The first work is a very early Jacobean edition of the Book of Common Prayer – ‘the first single manual of worship in a vernacular language directed to be used universally by, and common to, both priest and people [] one of the greatest of all liturgical rationalizations (PMM) – in the ‘Hampton Court’ version, from which it differs in the double column layout. An edition much rarer than the first of 1603, this version introduced revisions such as ‘prayers for the royal family and the sacramental section of the Catechism (Griffiths, p.8). These revisions – which were approved at the Hampton Court conference, held in response to the Millenary Petition in January 1604, presided over by James I and attended by major Puritan divines – include a new prayer for Queen Anne and Prince Henry, as well as others (e.g., for rain, peace or deliverance from the plague); changes to rubrics for private baptism; a new section on baptism and the Eucharist; and the addition of Enurchus, Bishop of Orleans, to the calendar on 7 September (perhaps an oblique commemoration of Elizabeth Is birthday) (Griffiths, p.82). The Old and New Testament are here in the second quarto edition of the Geneva version (after King James’s accession), with Tomson’s revised New Testament and Junius’s Revelation. Whilst the bible t-ps call Robert Barker ‘Printer to the Queens […] Maiestie’, the colophon was updated to ‘Kings’.

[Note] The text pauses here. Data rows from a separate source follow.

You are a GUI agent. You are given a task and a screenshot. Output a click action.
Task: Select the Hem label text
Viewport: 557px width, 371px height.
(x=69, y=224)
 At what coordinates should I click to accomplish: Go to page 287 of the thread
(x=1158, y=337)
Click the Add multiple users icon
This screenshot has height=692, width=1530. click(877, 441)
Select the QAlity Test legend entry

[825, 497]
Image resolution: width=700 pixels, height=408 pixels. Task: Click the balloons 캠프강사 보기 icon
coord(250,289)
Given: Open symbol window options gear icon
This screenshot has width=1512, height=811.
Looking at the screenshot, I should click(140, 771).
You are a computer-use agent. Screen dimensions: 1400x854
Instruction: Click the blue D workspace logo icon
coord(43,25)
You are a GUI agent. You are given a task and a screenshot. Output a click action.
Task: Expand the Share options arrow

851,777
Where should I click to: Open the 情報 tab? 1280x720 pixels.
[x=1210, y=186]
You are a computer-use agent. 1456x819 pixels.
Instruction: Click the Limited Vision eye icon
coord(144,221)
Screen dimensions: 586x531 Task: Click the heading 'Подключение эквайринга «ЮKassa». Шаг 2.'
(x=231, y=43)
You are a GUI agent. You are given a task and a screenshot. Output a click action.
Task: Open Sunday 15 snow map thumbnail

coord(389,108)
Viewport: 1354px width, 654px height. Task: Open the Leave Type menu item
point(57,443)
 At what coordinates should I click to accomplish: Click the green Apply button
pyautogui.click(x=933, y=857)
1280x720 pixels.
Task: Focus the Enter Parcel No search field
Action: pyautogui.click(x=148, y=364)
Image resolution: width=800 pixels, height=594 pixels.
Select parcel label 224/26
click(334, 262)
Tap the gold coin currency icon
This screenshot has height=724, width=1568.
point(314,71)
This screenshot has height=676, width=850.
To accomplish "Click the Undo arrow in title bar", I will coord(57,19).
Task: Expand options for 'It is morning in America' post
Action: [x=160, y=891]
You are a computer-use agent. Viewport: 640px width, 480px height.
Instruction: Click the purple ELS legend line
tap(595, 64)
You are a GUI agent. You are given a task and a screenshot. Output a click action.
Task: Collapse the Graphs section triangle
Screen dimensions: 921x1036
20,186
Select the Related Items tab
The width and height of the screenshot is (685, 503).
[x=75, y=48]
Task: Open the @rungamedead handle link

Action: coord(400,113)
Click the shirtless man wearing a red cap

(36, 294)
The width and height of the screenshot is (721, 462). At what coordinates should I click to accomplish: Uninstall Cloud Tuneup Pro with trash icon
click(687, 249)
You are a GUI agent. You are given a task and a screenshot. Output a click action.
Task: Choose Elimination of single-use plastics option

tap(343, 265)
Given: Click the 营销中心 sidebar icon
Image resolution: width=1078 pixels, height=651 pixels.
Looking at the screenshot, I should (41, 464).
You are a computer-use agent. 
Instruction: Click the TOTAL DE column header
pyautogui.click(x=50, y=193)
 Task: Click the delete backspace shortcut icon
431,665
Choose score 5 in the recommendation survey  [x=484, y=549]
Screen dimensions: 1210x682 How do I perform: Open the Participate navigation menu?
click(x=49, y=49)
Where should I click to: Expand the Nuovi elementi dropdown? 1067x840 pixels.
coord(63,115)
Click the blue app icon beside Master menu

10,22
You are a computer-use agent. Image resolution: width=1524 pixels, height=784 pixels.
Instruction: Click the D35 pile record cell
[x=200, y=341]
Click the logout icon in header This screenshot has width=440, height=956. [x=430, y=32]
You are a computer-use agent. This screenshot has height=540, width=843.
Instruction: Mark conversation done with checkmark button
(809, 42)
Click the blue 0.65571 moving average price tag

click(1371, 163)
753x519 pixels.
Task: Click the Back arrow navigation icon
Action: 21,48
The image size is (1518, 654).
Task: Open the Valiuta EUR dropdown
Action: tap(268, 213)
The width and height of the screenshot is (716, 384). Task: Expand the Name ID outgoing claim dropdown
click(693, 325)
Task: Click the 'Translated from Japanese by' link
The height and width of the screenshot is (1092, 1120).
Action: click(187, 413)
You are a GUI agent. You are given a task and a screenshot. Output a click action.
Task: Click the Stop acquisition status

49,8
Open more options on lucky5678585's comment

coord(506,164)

John Benthall and a Holstock family are both recorded in Essex, not far from Cambridge, where the book was probably bound. John Benthall of Halstead (fl. 1660s) was son of his namesake (d.1590), cadet of the Benthalls of Benthall, Shropshire, a predominantly Catholic family. The Holstocks were probably descendants of the naval officer William Holstock of Orsett (d.1589), whose eldest was called Henry. Pasted onto the rear fep is a newspaper cut from ‘The Courier’, dated 1818, advertising to the ‘noblemen, gentlemen, clergy and freeholders’ of Wiltshire the candidacy to Parliament of W.L. Wellesley, ‘surely one of the most odious men ever to sit in Parliament’ (Hist. of Parl.). He engaged in bitter correspondence with the locals after being publicly criticized in print. He was also MP for Essex. 

I: ESTC S93831; STC (2nd ed.), 16328.5; Griffiths 1604/3. Only Haverford, Michigan and General Theological Seminary copies recorded in the US. II: ESTC S159; STC (2nd ed.), 2190; Luborsky & Ingram 2190; Darlow & Moule 209. D.N. Griffiths, The Bibliography of the Book of Common Prayer (2012); M. Foot, ‘Two bindings by Daniel Boyse’, in Henry Davis Gift (1978), vol.I.